Tuesday, August 21, 2012

Statute of Limitations; discovery occurs and statute accrues when plaintiff "suspects" a claim; economic loss is not always a six-year limit.

 Eaton v. Prior, 2012 VT 54 (Skoglund, J.)


Plaintiff's lawsuit against her former employer and supervisor for sexual assault was dismissed for failure to prosecute. She claims that her ability to prosecute the case was thwarted by a licensed polygraph examiner who determined that she did not tell the truth in responding to questions about the alleged assault. This action claims negligent administration of the polygraph examination,  improper disclosure of the examination results and conspiracy to cover up the misconduct. The trial court entered judgment for defendants on the ground that the suit was barred by the three-year statute of limitations applicable to actions for "injuries to the person," under 12 V.S.A. § 512(4). We conclude that the trial court correctly applied the three-year statute of limitations to bar the claims for emotional distress, but mistakenly failed to consider the applicability of 12 V.S.A. § 511's general six-year limitation period to the claims for economic harm resulting from dismissal of the underlying lawsuit and other alleged economic costs. Accordingly, we affirm in part, reverse in part, and remand for further proceedings.

---

To do:
(a) In the case summary, rewrite the paragraph that begins "Plaintiff's lawsuit against her former employer" as a short list of its main facts.
(b) Answer these questions from the case summary:
(i) On what date was it posted?
(ii) Which justice's name appears with the case citation?
(iii) How long is the general limitation period under 12 V.S.A. § 511?
(c) Extend the case summary about Eaton v. Prior, starting after its last sentence.
The records come from a separate source.

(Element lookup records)
---

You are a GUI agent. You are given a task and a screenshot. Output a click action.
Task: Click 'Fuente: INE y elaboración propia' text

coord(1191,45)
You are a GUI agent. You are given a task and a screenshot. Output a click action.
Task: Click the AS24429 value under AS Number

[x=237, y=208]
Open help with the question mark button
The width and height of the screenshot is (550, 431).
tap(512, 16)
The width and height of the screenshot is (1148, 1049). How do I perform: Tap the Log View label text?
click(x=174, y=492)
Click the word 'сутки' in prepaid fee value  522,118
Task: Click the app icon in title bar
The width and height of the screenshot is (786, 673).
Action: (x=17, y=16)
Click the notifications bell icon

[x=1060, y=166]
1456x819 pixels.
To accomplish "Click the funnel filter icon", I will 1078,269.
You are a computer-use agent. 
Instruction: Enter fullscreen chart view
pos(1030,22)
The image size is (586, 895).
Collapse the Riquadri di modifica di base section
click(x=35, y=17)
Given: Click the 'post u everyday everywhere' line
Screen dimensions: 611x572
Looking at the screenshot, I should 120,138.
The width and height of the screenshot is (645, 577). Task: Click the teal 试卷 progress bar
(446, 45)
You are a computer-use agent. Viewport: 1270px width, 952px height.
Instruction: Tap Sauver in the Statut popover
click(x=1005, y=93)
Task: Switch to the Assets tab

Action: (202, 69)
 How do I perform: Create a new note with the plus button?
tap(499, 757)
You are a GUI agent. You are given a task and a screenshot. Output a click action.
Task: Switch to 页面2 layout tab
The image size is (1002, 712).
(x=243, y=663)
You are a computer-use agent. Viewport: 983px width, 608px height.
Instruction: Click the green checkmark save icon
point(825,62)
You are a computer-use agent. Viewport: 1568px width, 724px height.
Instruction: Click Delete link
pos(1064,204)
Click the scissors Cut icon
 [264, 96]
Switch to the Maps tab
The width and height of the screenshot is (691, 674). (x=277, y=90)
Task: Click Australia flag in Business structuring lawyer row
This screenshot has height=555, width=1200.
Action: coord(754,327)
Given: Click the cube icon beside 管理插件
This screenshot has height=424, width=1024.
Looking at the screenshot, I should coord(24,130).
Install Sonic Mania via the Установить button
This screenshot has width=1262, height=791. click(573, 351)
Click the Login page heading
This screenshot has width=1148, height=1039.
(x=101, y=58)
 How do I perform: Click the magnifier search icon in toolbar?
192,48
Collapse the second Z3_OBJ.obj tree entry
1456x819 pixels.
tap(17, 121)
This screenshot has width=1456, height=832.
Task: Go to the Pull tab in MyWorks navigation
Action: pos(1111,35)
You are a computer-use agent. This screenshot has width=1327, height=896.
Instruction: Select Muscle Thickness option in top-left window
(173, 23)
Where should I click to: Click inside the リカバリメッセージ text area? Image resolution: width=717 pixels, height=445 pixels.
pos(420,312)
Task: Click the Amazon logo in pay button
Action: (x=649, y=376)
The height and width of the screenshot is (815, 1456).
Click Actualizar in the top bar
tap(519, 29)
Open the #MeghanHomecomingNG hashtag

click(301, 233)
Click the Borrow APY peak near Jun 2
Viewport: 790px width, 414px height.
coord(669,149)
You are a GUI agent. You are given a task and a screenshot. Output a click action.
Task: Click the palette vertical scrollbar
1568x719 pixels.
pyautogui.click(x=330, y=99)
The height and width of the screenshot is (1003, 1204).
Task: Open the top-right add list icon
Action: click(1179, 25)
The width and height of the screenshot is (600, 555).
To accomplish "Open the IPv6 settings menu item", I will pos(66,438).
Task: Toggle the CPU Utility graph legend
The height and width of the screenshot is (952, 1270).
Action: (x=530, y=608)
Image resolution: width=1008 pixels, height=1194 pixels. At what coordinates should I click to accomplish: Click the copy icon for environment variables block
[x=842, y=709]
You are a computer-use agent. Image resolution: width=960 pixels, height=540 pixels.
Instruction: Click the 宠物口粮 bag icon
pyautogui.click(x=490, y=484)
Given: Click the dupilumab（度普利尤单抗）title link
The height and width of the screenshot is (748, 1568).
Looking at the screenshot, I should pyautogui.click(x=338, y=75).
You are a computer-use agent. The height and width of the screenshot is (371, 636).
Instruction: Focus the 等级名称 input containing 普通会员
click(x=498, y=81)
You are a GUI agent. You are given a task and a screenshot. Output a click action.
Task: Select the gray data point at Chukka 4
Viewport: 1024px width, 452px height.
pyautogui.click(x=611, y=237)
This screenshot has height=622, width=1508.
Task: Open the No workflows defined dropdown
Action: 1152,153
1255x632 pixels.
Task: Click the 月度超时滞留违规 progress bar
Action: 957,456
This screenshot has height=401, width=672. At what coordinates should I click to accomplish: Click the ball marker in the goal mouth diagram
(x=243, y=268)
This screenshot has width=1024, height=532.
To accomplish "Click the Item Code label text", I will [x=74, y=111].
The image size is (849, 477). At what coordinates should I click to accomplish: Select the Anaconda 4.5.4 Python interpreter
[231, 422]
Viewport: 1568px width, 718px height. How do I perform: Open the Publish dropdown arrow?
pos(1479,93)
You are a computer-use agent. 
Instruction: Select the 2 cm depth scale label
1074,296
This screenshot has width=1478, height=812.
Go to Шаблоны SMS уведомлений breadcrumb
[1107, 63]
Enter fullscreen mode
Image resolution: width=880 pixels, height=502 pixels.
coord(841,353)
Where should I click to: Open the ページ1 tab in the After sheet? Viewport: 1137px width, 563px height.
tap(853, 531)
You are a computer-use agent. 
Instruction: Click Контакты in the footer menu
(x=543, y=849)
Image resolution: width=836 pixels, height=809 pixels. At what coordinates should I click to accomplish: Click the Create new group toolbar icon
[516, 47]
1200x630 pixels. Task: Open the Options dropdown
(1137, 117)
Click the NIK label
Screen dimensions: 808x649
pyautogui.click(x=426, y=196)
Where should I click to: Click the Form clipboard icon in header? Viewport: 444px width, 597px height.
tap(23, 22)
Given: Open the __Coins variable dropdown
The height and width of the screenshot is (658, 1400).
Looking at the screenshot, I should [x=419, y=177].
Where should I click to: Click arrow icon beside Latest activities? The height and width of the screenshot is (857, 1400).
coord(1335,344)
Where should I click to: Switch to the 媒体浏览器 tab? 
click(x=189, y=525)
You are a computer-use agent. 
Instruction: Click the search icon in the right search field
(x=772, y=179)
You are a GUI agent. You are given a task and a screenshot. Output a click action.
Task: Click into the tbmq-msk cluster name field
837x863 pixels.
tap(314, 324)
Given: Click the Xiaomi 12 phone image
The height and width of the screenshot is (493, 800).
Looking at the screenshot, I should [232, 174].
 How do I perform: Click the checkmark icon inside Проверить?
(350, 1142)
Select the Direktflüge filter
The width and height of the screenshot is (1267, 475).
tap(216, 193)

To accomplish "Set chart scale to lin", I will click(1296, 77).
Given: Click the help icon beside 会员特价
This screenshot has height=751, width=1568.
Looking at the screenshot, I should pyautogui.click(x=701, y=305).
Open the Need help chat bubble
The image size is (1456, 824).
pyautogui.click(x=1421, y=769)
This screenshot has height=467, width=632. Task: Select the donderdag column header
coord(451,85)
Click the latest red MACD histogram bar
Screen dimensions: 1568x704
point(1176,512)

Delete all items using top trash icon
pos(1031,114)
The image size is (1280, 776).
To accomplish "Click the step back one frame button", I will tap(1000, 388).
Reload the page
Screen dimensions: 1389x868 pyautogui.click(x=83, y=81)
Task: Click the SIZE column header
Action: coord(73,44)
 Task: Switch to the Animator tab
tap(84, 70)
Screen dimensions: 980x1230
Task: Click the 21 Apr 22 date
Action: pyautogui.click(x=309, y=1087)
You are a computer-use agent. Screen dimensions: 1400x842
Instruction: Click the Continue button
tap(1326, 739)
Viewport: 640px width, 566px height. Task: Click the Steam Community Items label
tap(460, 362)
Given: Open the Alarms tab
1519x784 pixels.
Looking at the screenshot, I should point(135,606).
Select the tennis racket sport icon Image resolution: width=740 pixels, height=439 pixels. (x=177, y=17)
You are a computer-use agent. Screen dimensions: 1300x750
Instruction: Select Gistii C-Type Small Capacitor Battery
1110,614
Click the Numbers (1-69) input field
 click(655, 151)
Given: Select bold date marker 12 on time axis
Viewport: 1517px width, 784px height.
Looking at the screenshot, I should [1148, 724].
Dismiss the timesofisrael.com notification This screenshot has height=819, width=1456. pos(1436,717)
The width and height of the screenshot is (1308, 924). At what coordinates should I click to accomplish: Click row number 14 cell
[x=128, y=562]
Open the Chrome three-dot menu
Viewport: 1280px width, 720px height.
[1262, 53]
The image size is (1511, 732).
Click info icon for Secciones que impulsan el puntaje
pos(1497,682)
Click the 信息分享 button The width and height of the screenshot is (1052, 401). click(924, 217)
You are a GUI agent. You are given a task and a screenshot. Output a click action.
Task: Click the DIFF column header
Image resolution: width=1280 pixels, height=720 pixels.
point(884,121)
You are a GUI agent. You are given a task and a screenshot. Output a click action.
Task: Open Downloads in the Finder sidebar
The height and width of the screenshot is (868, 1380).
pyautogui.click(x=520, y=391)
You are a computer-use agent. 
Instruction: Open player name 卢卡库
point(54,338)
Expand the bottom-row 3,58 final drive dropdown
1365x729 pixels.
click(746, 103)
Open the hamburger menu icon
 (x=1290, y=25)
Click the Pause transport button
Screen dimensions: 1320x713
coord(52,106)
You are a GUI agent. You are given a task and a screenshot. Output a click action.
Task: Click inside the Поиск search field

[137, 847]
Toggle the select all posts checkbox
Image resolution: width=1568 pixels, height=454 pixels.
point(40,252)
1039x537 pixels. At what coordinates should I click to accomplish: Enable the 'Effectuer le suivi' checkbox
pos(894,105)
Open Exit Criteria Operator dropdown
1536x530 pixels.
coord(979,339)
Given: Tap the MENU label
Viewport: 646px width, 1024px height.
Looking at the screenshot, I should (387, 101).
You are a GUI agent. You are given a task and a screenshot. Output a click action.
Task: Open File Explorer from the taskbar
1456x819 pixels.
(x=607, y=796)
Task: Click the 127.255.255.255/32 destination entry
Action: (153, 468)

---

Responses in order:
(a)
- The plaintiff's sexual assault lawsuit against her former employer and supervisor was dismissed for failure to prosecute.
- She says a licensed polygraph examiner undermined that case by finding she was untruthful about the alleged assault.
- Her new suit claims negligent administration of the polygraph test, improper disclosure of the results, and a conspiracy to cover up the misconduct.
- The trial court ruled for the defendants under the three-year limit for "injuries to the person" in 12 V.S.A. § 512(4).
- The higher court agreed that this limit bars the emotional distress claims.
- However, the trial court should have considered the general six-year limit in 12 V.S.A. § 511 for the economic harm claims, including losses from the dismissal of the earlier lawsuit.
- The ruling was affirmed in part, reversed in part, and sent back for further proceedings.

(b)
(i) Tuesday, August 21, 2012
(ii) Skoglund
(iii) Six years

(c)
We reject plaintiff's  argument  that plaintiffs were not reasonably aware of a potential cause of action  until they received a professional analysis in November 2006, so that the complaint—filed in October 2009—was timely.  The great bulk of plaintiff's claims were plainly known or suspected well before the receipt of his analysis. The law does not require absolute certainty for the statute to run. See Bull v. Pinkham Eng'g Assocs., 170 Vt. 450, 456, 752 A.2d 26, 31 (2000) (holding that statute did not commence on plaintiff's negligence claim against surveyor until he acquired evidence to "suspect that the southern boundary depicted on the survey" was inaccurate) (emphasis added). There is no reasonable dispute here that the action accrued no later than March 2006. Accordingly, the claims for personal injury were untimely.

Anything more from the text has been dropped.